## [SOURCE EXTRACT]
>>>>

Guys

As a Board member I personally believe we should be attempting to promote 
our Schools Project here and that should sit at the heart of any release. 
Feel free to wrap any or all your very valid points below inside and around 
the idea/goal of the project, should you agree with me.

To refresh: the Board has been looking for opportunities to 'work with 
teachers' or 'trainers' or 'academics' to help them see the advantages of 
Wikipedia in terms of use with students. This could be in terms of 
collaborative research projects that can put these skills into practice. In 
could be in terms of helping teachers or trainers build additional skills in 
the groups they train. The bigger objective is to lead to new volunteers for 
Wikpedia and new content.

This is the real 'prize' here.  I am working on something along these lines 
in Bristol with the Bristol Old Vic Theatre ready to work closely with 
schools and colleges in the area and probably up for handing over lots of 
content (when copyright free licences can be sorted out correctly). I am 
also working on trying to get into some local schools to get the Schools 
project outlined above rolling - I have one school very interested and hope 
to have a date for a session in the not too distant future.

<<<<

## [DATA EXTRACT]
>>>>

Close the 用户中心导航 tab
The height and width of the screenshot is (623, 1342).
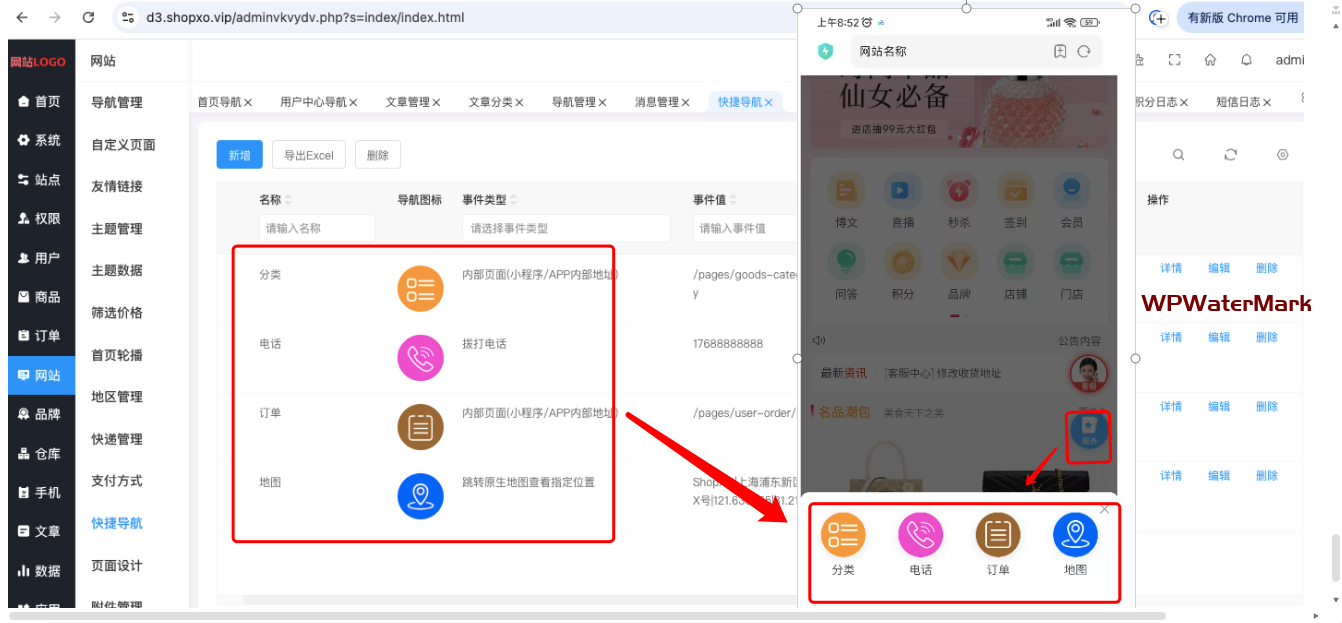pos(355,102)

<<<<

## [EXERCISE REQUIREMENTS]
In the message about the Schools Project, which theater in Bristol does the writer name as ready to work closely with local schools and colleges? The material is separate from the message about the Schools Project.

## [OUTPUT BELOW]
The Bristol Old Vic Theatre.